= Pierre Passi =

Congolese politician

Pierre Passi is a Congolese politician and diplomat. He was Congo-Brazzaville's Ambassador to China from 1999 to 2007, and he was a Deputy in the National Assembly of Congo-Brazzaville from 2007 to 2012. He has been Vice-President of the Constitutional Court of Congo-Brazzaville since 2012.

==Diplomatic and political career==
When Denis Sassou Nguesso returned to power at the conclusion of the June-October 1997 civil war, he appointed Passi, a northerner, as Minister of Fish and Fishery Resources on 2 November 1997.

Subsequently, Passi was appointed as Ambassador to China; he arrived in Beijing on 15 July 1999 and presented his credentials to Chinese President Jiang Zemin on 21 July 1999. He was additionally accredited as Ambassador to North Korea, presenting his credentials to de facto head of state Kim Yong Nam in Pyongyang on 16 December 1999, as Ambassador to Vietnam, and as Ambassador to Thailand; he presented his credentials to the King of Thailand on 16 November 2000. He was accredited as Ambassador to Cambodia as well. Later, Passi was also assigned responsibility for relations with India, presenting his credentials to Indian President A. P. J. Abdul Kalam on 20 January 2003.

When President Sassou Nguesso was elected as Chairman of the African Union, Passi said in March 2006 that Sassou Nguesso would ensure the continuation of good relations and cooperation between Africa and China. He noted that Congo-Brazzaville in particular had a long and warm relationship with China and that trade and economic cooperation between the two countries was strong. In addition, Passi stressed Congo-Brazzaville's support for the one-China policy.

In the June 2007 parliamentary election, Passi stood as the candidate of the Congolese Labor Party (PCT) in the Mayéyé constituency of Lékoumou Department. He placed first in the first round, receiving 36.47% of the vote against 26.54% for Simon Mfoutou. Because no candidate received a majority in the first round, a second round was held in August 2007, but Passi faced no opposition on that occasion and won the seat with 100% of the vote.

After the National Assembly began meeting for its new parliamentary term, Passi was designated as President of the National Assembly's Foreign Affairs and Cooperation Commission on 18 September 2007. He left his diplomatic post in China to sit in the National Assembly.

In 2011, Passi was included on the five-member Preparatory Committee for the PCT's Sixth Extraordinary Congress as Second Rapporteur. At the Sixth Extraordinary Congress, held in July 2011, Passi was elected to the PCT's 51-member Political Bureau.

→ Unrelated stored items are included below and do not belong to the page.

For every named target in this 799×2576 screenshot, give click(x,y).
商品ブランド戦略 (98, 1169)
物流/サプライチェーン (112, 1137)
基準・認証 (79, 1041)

Passi was not re-elected to his seat in the National Assembly in the July-August 2012 parliamentary election. Simon Mfoutou, who had been defeated by Passi in the 2007 election, won the seat for Mayéyé as the candidate of the opposition Pan-African Union for Social Democracy (UPADS). Passi was subsequently appointed as Vice-President of the Constitutional Court on 17 September 2012; he was sworn in a month later, on 18 October.